▶ _Work instruction 1_
According to the passage on P2Y12 inhibitors and NOAC dosing, what share of patients in the GEMINI-ACS-1 trial were treated with ticagrelor?
▶ _Work instruction 2_
Continue the passage on P2Y12 inhibitors and NOAC dosing, starting after its final sentence.

(Beginning of Text under study)

It is also not entirely clear, which P2Y12 inhibitor should be preferred [27]. Only 3–5% of study participants had been assigned to ticagrelor and < 2% to prasugrel in PIONEER AF-PCI and 12% to ticagrelor in RE-DUAL PCI by their treating physician, while most patients received clopidogrel in both trials. According to subgroup analyses from PIONEER AF-PCI as well as from the GEMINI-ACS-1 trial (with 56% treated with ticagrelor) [28], clopidogrel may be the ideal combination partner for rivaroxaban.
Whether protection from stroke is as effective with lower doses of a NOAC when combined with clopidogrel, as the full dose tested in the AF trials is a matter of debate. PIONEER AF-PCI tested a 25% lower dose than the recommended dose for stroke prevention in lone AF of 20 mg. Although the study was not powered to test efficacy, there was no important signal suggesting that stroke risk was elevated, especially with the 15 mg rivaroxaban regimen (1.3 versus 1.2% with triple therapy, HR 1.07, 95% CI 0.39–2.96). In RE-DUAL PCI, only AF-approved doses were tested. Numerically, the stroke risk with the dabigatran 2× 110 mg regimen appeared slightly higher than with VKA-based triple therapy, but this was not significant and possibly due to chance (HR 1.3, 95% CI 0.63–2.67). The extended efficacy endpoint defined in RE-DUAL PCI allowed testing for non-inferiority for both dabigatran arms compared to triple therapy, which was achieved. Taken together, the efficacy data in both trials suggest that there was no sign for increased stroke rates in patients assigned to dual therapy.

(End of Text under study)
(Beginning of Data extract)

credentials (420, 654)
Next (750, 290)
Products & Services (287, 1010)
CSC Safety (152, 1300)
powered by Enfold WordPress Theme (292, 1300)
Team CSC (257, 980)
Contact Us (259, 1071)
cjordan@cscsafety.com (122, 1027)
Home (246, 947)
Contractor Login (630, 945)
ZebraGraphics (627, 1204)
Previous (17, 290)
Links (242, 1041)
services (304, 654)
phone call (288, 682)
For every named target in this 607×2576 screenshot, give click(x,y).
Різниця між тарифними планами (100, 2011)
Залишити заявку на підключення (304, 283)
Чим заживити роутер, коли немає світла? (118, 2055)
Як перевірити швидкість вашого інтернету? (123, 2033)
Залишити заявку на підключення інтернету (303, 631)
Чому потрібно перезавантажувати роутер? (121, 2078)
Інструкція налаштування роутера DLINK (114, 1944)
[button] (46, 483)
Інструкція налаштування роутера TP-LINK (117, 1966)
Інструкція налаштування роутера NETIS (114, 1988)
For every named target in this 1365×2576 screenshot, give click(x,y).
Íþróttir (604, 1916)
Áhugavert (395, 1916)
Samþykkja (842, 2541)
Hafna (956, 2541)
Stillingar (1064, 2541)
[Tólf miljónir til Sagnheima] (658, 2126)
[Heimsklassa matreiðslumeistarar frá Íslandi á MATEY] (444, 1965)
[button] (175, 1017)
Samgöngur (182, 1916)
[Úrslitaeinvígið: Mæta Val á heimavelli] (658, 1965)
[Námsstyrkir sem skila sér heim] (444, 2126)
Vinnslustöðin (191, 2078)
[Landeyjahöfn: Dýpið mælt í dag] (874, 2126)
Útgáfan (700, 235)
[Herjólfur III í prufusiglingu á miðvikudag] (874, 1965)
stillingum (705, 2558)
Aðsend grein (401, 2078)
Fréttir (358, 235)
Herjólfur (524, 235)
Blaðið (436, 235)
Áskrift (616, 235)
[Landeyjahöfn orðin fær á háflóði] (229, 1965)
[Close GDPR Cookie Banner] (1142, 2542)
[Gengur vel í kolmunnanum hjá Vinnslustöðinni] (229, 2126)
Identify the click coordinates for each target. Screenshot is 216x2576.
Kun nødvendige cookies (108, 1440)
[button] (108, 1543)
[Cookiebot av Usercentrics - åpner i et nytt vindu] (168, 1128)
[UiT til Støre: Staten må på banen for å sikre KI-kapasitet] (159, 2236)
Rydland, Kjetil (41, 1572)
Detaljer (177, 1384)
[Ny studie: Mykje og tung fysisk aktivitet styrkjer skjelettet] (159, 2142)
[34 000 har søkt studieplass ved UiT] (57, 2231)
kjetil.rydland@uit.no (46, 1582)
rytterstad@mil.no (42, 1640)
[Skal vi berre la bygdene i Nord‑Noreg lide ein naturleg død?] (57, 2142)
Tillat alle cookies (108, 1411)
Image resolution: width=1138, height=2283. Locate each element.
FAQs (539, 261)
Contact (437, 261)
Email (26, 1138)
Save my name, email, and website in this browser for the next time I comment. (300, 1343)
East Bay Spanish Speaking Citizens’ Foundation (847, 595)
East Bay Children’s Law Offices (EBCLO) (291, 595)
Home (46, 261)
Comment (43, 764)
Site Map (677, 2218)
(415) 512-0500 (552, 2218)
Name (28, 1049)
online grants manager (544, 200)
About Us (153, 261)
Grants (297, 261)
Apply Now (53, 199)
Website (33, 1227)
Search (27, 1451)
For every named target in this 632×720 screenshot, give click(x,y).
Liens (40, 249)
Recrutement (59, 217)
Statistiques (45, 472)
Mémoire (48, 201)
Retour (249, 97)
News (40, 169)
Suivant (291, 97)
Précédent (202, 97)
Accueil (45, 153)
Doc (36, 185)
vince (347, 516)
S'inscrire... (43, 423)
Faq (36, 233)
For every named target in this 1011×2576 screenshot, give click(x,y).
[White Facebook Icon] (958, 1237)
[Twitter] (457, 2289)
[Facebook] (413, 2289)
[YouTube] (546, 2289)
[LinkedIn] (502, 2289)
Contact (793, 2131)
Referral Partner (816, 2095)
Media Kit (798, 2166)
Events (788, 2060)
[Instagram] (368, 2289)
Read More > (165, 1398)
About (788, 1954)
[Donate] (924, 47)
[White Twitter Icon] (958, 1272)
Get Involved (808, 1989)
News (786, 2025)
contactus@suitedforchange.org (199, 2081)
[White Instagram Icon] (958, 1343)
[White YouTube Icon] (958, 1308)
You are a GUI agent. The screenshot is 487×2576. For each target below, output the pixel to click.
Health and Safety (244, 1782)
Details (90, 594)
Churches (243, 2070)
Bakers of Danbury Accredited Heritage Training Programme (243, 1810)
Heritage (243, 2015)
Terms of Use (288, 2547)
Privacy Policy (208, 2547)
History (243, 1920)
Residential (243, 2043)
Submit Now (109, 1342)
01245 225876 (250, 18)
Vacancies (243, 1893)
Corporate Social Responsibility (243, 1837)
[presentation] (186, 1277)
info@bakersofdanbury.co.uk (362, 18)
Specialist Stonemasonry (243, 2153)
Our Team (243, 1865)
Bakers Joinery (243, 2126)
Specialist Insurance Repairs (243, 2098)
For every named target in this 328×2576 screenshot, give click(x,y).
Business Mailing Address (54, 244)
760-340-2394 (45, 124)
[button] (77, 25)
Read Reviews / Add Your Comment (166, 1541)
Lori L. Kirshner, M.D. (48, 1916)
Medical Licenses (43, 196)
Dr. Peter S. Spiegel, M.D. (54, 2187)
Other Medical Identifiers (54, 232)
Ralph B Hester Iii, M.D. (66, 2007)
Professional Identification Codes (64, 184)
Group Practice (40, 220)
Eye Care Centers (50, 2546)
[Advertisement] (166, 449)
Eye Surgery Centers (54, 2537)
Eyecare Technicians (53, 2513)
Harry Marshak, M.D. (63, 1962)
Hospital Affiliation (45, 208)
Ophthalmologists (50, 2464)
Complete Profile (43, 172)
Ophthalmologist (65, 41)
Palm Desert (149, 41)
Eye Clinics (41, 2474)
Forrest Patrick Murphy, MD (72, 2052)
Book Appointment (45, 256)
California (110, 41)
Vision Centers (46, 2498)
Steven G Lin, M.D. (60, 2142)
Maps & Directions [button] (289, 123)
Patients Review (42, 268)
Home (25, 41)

(End of Data extract)

▶ _Task output 1_
56%

▶ _Task output 2_
Outlook
Two additional large randomized trials are still ongoing (AUGUSTUS and ENTRUST-PCI) examining different combination therapies in patients with non-valvular AF undergoing PCI. After the publication of these trials, at least a year from now, the role of all four NOACs and also the dosing (full or reduced) in the setting after PCI will be clearer, and broader recommendations for the optimal antithrombotic combination therapy might be possible. However, at present, patients should be treated according to the available evidence and the conclusions presented in this report.
Summary
The results of the PIONEER AF-PCI and the RE-DUAL PCI trials suggest that antithrombotic combination therapy with a reduced dose of rivaroxaban of 15 mg or a regular dose of dabigatran in combination with clopidogrel seems to provide a better risk–benefit ratio than conventional triple therapy. Based on these considerations, triple therapy with VKA after PCI should no longer be standard of care.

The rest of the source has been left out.